The video-streaming site, created 10 years ago today, has reduced the barriers to entry for news publication—for both good and bad.

YouTube, established 10 years ago today, is now the third-most popular site on the Internet. (Dado Ruvic/Reuters)

Ten years ago today, Chad Hurley, Steve Chen, and Jawed Karim, three former employees of PayPal, registered a new company devised around a simple idea: that there should be one website where people can upload and watch videos. At the time, this goal was ambitious. Finding videos online was a pain, something Karim discovered when looking for footage of Janet Jackson's "wardrobe malfunction" at the 2004 Super Bowl and that year's Indian Ocean tsunami. For two months, the site contained no videos and attracted little attention. Then, on April 23, Karim uploaded a 19-second clip of himself standing in front of the elephant exhibit at the San Diego Zoo.

"They have really really really long, uh, trunks," he said. "And that's cool."

The video wasn't exactly Oscar-worthy. But as the first ever YouTube video, it's certainly historic—and has been viewed more than 17.5 million times in the years since. YouTube is now the third-most viewed website in the world, boasting over one million viewers who watch more than 6 billion hours of footage each month. Each minute, users upload 300 hours of video to YouTube's servers. And despite its reputation for hosting clandestine home videos that go viral, 29 of the site's 30 most watched clips are professionally produced music videos. For popular music fans, YouTube is this generation's MTV.

YouTube—which Google purchased for $1.65 billion in 2006—is a phenomenally successful entertainment medium: The site is now valued at $40 billion. But YouTube has also greatly influenced both the production and consumption of news across the world. Seven years after Jawed Karim's failure to find video footage of the Indian Ocean disaster, the 20 most popular YouTube videos showing the 2011 tsunami in Japan were viewed nearly 100 million times. The following year, the Pew Research Center found that 39 percent of all videos used by news organizations depicted raw footage shot by civilians. Amateur video has provided news consumers with valuable information from Syria, a country whose violent civil war has driven professional news organizations away.

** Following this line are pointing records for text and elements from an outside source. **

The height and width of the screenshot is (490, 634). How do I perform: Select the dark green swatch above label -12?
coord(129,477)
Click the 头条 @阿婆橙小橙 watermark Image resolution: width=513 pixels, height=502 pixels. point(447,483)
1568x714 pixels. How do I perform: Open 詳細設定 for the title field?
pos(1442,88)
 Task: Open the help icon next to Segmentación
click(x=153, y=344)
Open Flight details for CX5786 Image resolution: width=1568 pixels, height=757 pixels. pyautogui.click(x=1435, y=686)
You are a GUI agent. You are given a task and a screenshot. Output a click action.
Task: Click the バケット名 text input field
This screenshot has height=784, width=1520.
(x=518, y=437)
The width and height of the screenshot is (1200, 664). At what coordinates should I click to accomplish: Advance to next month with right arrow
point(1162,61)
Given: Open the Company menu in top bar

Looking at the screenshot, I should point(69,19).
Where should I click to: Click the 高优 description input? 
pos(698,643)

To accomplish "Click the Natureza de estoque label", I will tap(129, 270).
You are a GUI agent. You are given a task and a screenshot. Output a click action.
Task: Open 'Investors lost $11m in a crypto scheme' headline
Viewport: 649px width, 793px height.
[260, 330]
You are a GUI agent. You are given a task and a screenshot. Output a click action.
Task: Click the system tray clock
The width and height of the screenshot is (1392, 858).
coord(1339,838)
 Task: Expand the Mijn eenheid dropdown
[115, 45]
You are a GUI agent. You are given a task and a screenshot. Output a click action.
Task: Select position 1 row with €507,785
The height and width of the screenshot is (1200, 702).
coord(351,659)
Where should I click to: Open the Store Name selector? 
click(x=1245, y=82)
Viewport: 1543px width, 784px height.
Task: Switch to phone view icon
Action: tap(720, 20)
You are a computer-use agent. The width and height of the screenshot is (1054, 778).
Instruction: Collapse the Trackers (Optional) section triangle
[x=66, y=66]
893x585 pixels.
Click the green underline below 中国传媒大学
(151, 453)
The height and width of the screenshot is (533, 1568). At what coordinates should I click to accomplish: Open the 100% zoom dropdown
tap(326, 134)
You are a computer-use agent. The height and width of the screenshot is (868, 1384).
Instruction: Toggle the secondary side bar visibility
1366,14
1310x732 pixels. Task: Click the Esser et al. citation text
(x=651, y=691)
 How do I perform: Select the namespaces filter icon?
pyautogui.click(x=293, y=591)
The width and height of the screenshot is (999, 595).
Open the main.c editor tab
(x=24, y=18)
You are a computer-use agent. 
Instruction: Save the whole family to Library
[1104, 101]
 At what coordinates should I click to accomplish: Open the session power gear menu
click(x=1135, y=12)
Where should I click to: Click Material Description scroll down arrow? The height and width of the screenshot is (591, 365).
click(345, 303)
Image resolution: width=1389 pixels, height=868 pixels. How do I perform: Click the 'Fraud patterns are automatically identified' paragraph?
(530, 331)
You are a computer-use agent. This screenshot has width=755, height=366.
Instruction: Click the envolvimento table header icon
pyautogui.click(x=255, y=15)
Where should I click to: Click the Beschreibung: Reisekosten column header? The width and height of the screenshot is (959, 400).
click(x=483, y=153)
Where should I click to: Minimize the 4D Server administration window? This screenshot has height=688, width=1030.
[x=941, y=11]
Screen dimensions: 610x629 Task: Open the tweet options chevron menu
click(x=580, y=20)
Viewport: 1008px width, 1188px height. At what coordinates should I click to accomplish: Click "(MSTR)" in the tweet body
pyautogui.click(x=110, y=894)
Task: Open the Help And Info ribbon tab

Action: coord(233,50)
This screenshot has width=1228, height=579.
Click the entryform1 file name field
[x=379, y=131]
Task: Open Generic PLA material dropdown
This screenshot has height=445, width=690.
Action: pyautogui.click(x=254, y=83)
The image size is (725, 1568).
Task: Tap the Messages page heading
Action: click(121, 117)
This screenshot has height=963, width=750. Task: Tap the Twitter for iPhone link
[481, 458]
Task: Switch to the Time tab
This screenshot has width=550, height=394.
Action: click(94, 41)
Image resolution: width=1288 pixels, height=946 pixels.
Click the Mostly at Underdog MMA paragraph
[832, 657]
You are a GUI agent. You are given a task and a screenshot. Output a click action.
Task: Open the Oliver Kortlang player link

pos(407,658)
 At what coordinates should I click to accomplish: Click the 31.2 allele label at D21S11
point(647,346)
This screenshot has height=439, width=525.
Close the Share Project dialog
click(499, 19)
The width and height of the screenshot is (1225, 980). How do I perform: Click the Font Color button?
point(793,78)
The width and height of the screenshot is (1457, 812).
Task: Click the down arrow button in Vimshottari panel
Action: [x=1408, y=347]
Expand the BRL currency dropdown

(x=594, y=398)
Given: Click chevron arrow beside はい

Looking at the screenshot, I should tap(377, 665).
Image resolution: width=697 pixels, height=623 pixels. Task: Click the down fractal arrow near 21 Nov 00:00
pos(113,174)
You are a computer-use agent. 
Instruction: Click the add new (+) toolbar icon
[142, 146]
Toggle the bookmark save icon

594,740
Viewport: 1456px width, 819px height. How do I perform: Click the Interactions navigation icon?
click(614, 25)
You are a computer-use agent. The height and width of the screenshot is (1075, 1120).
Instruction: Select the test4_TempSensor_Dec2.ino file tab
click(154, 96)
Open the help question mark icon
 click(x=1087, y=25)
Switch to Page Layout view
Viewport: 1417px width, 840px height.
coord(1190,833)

YouTube videos have played a significant role in many major world events. In Iran, footage of the death of Neda Soltan, a young protester, went viral and accelerated the country's anti-government demonstrations in 2009. More recently, the Islamic State has relied on Internet videos for propaganda purposes. Earlier this month, ISIS released a film showing Muadh al-Kasasbeh, a Jordanian pilot held hostage by the group, burning to death in a cage. The video sparked widespread outrage in Jordan, whose government promptly vowed retaliation. Online video did not create terrorism—but it reduced the barriers to entry for groups like ISIS to broadcast their message.

"Extremists don’t need a middleman anymore," wrote Jeffrey Goldberg in the Atlantic last December. "Journalists have been replaced by YouTube."

The meteoric rise of YouTube, Facebook, and Twitter has bolstered the dreams of idealists who want to use technology to solve the world's problems, a point of view frequently skewered by skeptics like writer Evgeny Morozov. While YouTube's spread has allowed people to see the world from more points of view, the powers of democratized video can only go so far in pushing along change. The Iranian government survived the 2009 protests without making any significant concessions, and hopes that the social-media-lubricated "Arab Spring" movements would bring lasting change to Egypt, Yemen, Syria, and Libya have been similarly dashed. China, which, like Iran, blocks YouTube, has had little difficulty censoring domestic equivalents.

But the examples of Iran and ISIS show that the fundamental innovation encapsulated by YouTube's motto—"broadcast yourself"—has permanently changed the landscape of journalism. Any individual with a smartphone and Internet connection now possesses a tool once reserved by television networks. Not a bad legacy for a site that started with a 19-second elephant video.

Matt Schiavenza is the senior content manager at the Asia Society and a former contributing writer for The Atlantic.